Melatonin Antagonists and Agonists

Large numbers of putative and actual melatonin agonists together with some antagonists have now been described. A series of agonists has been developed from napthalene derivatives. They show a range of affinity for the pars tuberalis melatonin receptor, some being of much higher affinity than melatonin. The most interesting have similar effects to melatonin on rhythm physiology in both rodents and humans. Agomelatine is marketed as an anti-depressant in view of its activity at the  serotonin-2C (5-HT2C), receptor (130, 198-206)

Probably the first analogues to be synthesised were 6- and 2-halogenated melatonins. Beta-methyl-6-chloromelatonin (LY156735) is being evaluated as a potential treatment for insomnia and for jet lag with efficacy demonstrated in initial trials. Ramelteon is a selective MT1/MT2 agonist and is marketed for long term use in sleep onset insomnia. Another MT1/MT2 agonist, tasimelteon (VEC-162), is under development for the treatment of circadian rhythm disorders (130).
It is likely that SCN receptors mediate the circadian effects of melatonin, those in the mediobasal hypothalamus and pars tuberalis influence photoperiodic seasonal reproduction with regard to gonadotrophin secretion and prolactin respectively, and those in the retina mediate the retinal processes influenced by melatonin. The physiological functions of the multiplicity of melatonin binding sites in other areas remain to be clarified.

Effects on Clock Genes

Probably the most interesting development in the mechanistic aspects of the effects of melatonin concerns its influence on gene expression in the pars tuberalis. Many clock genes are expressed in the pars tuberalis (Bmal1,Clock, Per1 Per2, Cry1, Cry2) with a 24h rhythmicity different from their expression in the SCN. Per1 is activated at the beginning of the light phase and Cry1 at the beginning of the dark phase. Long or short photoperiod information is encoded within the SCN. Melatonin synthesis, driven by the SCN, conveys this photoperiodic information to the pars tuberalis by virtue of its pattern of secretion. This in turn influences the pattern of expression of the clock genes per1 and cry1 within the pars tuberalis providing a means of translating the melatonin signal for the control of seasonal prolactin variations (207-209). More recently multiple genes, including clock genes, influenced by melatonin have been identified in the pars tuberalis with numerous potential seasonal effects deriving  from melatonin (210,211). The immediate early gene EGR1-RE, has been invoked as a contributor to acute melatonin dependent effects in the pars tuberalis (212).
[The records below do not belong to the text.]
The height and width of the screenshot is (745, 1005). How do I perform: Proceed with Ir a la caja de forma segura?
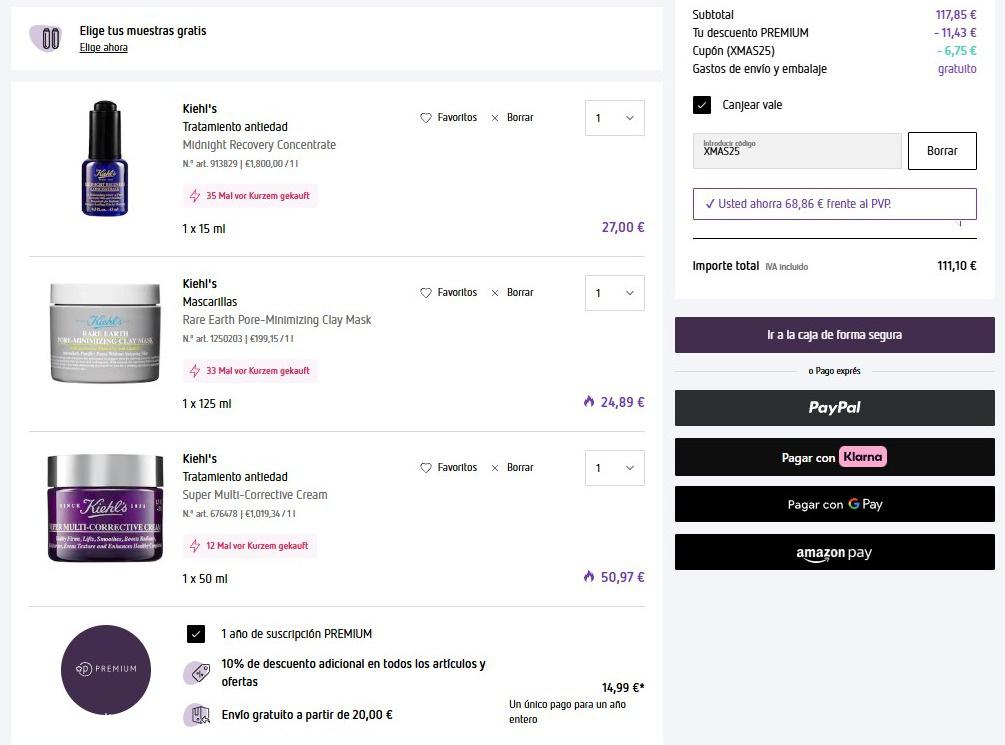point(834,335)
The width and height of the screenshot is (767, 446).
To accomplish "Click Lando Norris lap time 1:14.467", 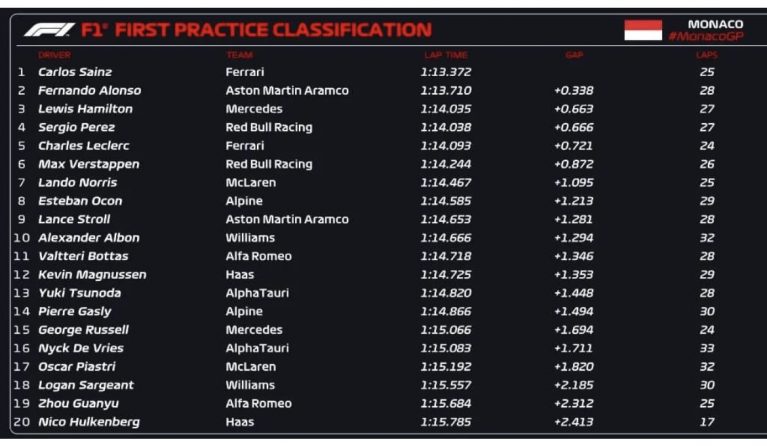I will click(x=446, y=182).
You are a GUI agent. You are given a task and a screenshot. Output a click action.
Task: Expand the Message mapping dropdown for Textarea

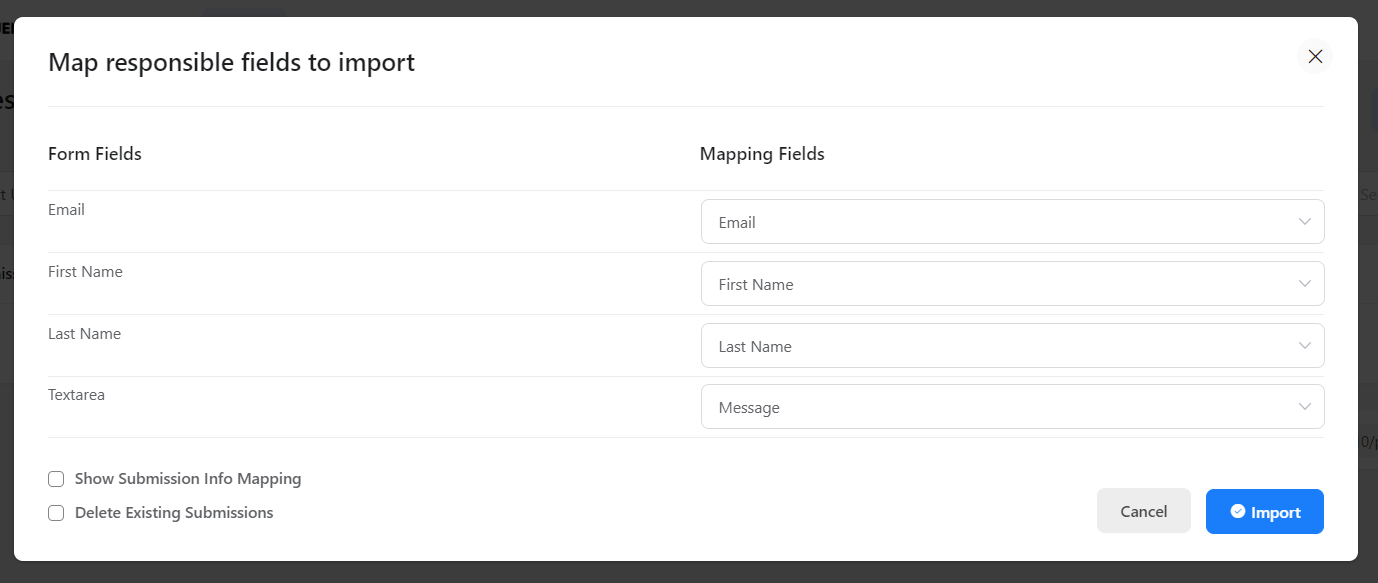point(1000,407)
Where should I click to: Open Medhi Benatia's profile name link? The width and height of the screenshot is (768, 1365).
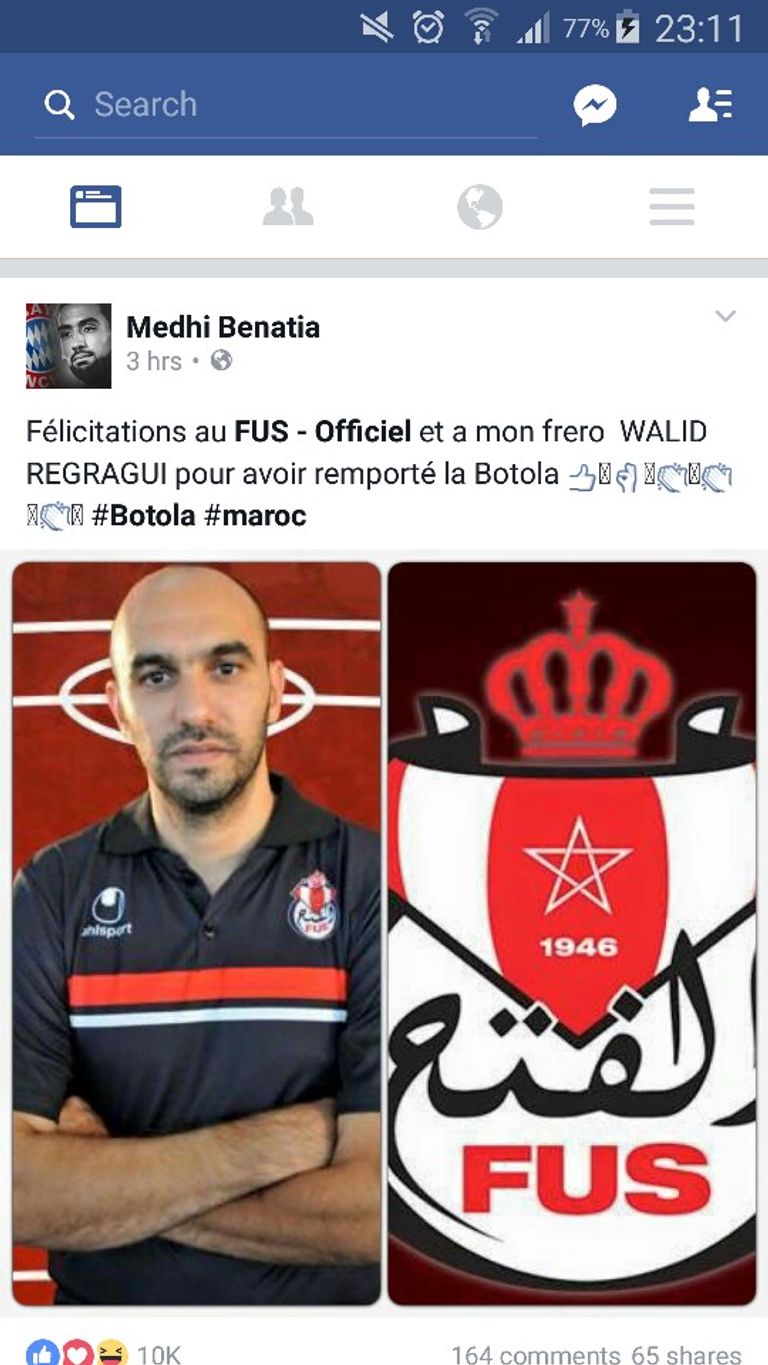point(223,327)
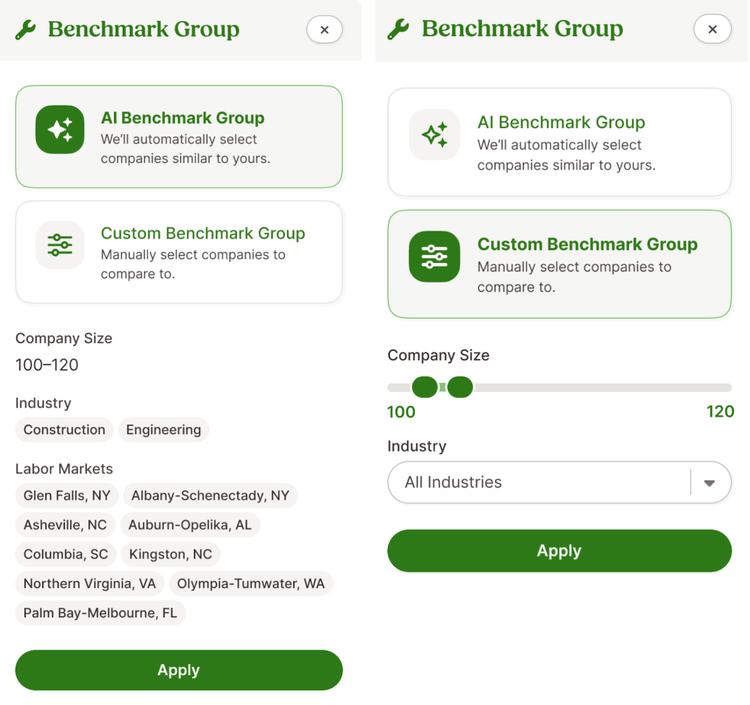The height and width of the screenshot is (705, 750).
Task: Expand industry list using the caret arrow
Action: [x=709, y=483]
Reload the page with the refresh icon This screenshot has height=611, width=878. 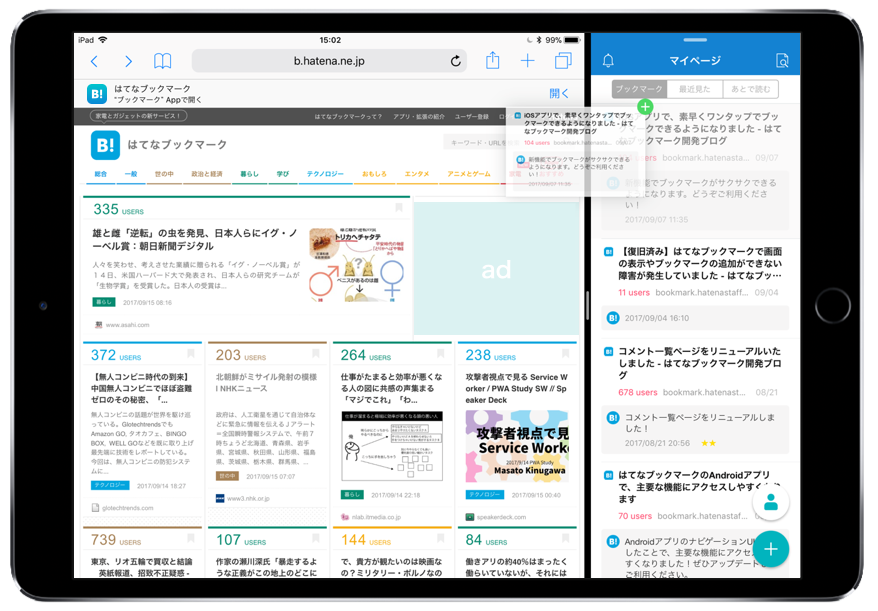(456, 61)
Interestingly maternal melatonin appears to influence the expression of clock genes in the capuchin monkey fetal SCN  thus providing a possible mechanism for the timing of post-natal events and the setting of fetal/neo-natal circadian phase (213).

So far melatonin does not appear to influence clock gene expression in the SCN (214,215)). However, it has been proposed that other "calender" cells will be identified in the CNS which regulate seasonal changes other than prolactin and may use the relative phasing of clock gene expression for translating the photoperiodic (melatonin) signal (216).
In rodent pars tuberalis cells rhythmic expression of per1 appears to be dependent on sensitization of adenosine A2b receptors which in turn depend on melatonin activation of MT1 receptors (217). Clearly it is possible that the melatonin signal is a widespread humoral mechanism related to biological timing, acting through modification of clock gene expression . It appears not to be of major importance to rhythm generation in the SCN but it is within the peripheral pars tuberalis system. The effects of melatonin on peripheral, as well as central, clock gene expression is likely to be a rich field of enquiry.